Now a Public Company, RiskMetrics Gets Transparent about Its Governance Issues
Firm to tackle independent chair issue later this year
By James C. Hyatt
Once upon a time, a group of deep thinkers at J.P.Morgan organized a venture to provide sophisticated portfolio risk analysis for a wide range of securities.
They got their payday in January, when their spun-off company, now RiskMetrics Group Inc., went public at $17.50 a share (NYSE symbol RMG). The offering put $66 million in the pockets of selling shareholders, who had paid an average $4.52 a share, and raised $163 million for the company.

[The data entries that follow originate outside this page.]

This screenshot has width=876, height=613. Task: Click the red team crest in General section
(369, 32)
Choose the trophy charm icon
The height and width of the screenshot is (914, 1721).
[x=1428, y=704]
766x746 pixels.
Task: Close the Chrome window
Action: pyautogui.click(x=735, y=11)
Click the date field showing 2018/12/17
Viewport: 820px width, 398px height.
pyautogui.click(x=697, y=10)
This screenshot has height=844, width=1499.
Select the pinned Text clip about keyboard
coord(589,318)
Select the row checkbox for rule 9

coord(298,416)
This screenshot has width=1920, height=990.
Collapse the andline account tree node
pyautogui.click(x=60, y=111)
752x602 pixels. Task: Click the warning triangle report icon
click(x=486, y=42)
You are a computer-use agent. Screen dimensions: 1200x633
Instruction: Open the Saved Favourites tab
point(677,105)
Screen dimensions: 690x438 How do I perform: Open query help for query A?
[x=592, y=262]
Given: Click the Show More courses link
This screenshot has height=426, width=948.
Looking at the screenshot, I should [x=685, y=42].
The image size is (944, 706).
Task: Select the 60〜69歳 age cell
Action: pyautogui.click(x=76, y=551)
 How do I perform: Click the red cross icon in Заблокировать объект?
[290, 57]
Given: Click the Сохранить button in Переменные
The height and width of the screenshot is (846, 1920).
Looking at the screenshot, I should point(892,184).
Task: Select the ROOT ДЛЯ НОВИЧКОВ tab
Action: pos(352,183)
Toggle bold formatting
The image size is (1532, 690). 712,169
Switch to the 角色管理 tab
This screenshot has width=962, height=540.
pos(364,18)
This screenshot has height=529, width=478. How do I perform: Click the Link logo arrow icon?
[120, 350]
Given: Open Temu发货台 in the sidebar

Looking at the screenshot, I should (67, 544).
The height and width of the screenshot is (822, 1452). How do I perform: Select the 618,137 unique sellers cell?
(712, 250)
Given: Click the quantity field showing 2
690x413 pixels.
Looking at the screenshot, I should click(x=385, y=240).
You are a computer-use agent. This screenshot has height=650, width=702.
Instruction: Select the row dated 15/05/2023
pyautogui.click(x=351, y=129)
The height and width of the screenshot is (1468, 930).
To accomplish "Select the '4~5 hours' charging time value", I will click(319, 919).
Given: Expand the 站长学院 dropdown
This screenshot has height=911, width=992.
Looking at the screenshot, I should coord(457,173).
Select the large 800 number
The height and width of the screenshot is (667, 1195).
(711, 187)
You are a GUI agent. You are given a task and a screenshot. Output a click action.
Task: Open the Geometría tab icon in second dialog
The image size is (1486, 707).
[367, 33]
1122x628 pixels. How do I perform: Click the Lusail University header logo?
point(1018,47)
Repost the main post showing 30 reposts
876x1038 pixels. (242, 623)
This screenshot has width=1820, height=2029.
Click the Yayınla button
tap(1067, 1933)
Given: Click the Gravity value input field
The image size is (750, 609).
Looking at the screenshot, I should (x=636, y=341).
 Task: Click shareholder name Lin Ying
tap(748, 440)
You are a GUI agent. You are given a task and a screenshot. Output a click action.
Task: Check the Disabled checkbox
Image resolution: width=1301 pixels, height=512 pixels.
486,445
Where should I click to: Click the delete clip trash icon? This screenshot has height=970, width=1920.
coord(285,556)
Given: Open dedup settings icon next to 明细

At the offering price, with about 57.8 million shares outstanding, the IPO valued the company at just more than$1 billion. Principal stockholders still control about 63 percent of the outstanding shares.
But the tale gets more interesting because in January 2007, RiskMetrics paid $542.8 million to acquire Institutional Shareholder Services, the largest proxy advisory service and a major player in the corporate governance world.
So, the 2008 IPO and public company disclosures of RiskMetrics provide a look at how RiskMetrics goes about practicing what it preaches in terms of hot-button governance issues.
Proxy access? A shareholder with at least 4 percent of the outstanding shares for at least two years can nominate a candidate for the board of directors.
Majority voting? It is required for uncontested elections and directors submit a contingent resignation in advance of each annual meeting.
Independent directors? RiskMetrics has standards that meet or exceed NYSE rules.
Say on pay? Shareholders will vote on an advisory resolution at each annual meeting to approve executive compensation policies and practices.
Pay equity? “The difference between our highest and lowest paid employees should be equitable,” with figures “guided simply by common sense,” the company’s proxy says. Executives receive no special perquisites. All employees receive the same retirement, health and welfare benefit opportunities, and none of the named executive officers have severance or change-in-control agreements.
The company says it seeks to “align the interests of our executives with our shareholders” by splitting incentive compensation for executives about 50-50 between cash and equity.
A major governance exception: RiskMetrics hasn’t separated the duties of Chair and Chief Executive Officer, a move often endorsed by ISS. At RiskMetrics, both jobs are held by Ethan Berman, 46, one of the company’s founders when it was spun-off from J.P. Morgan in 1998.
RiskMetrics’ Governance Principles call for the Chair to be an independent director “unless the Board concludes that it is in the best interests of shareholders to do otherwise.”
The company notes that it is evolving as a young public company and plans an evaluation of the Independent Chair role later this year, at which time the Board “will be in a better position to identify a potential Independent Chair.”
It does, however, have an Independent Lead Director.
RiskMetrics’ business is growing nicely. Revenues rose 19 percent in 2007 to $243 million, split about 50-50 between risk analysis and proxy services. Income from operations rose 45 percent, to $39.6 million. Net income fell from $16 million to $2.4 million, in part due to heavy interest expense from costs of the ISS acquisition.
In its first quarter 2008 report, RiskMetrics said revenue rose 36 percent, net income rose almost 20 percent, and the company anticipates that revenue for 2008 will be “in the upper half” of its previous range of $285 million to $295 million.
RiskMetrics deals with lots of heavy hitters. As of last September, the company’s client base included 2,300 financial institutions and 1,200 corporations and professional service organizations in 50 countries, including 70 of the 100 largest investment managers, 34 of the 50 largest mutual fund companies, and 41 of the 50 largest hedge funds.
Its database includes more than four million active global securities from 150,000 issuers in 200 countries and 220 exchanges.
In 2006, ISS provided proxy research and vote recommendations for more than 38,000 shareholder meetings in 100 countries, and voted 7.6 million ballots representing almost 700 billion shares.
In 2007, it processed 9.6 million ballots. (Its major competitors are Broadridge, formerly ADP Proxy Services, Glass, Lewis & Co., and Proxy GovernanceInc.)
The latest proxy statement spells out in unusual detail the basis on which RiskMetrics sets Berman’s compensation and the results of his performance review at the end of 2007. On a scale of one through five, with four indicating a target objective had been achieved, he was rated 4 overall, but only 2.5 in a Clients objective, which called for him to “expand existing relationships through cross-selling.”
Berman received $619,757 in salary, bonus and other items in 2007, up from $586,821 in 2006. For this year, he’ll be judged on these objectives:
- Does the company have the right vision?
- Are the right people in place to achieve that vision?
- Has the CEO been the right kind of leader? Has he set the right “tone at the top”?
Among more specific objectives, was: “Prepare to become one of the Fortune ‘100 Best Companies to Work For’ in 2010.”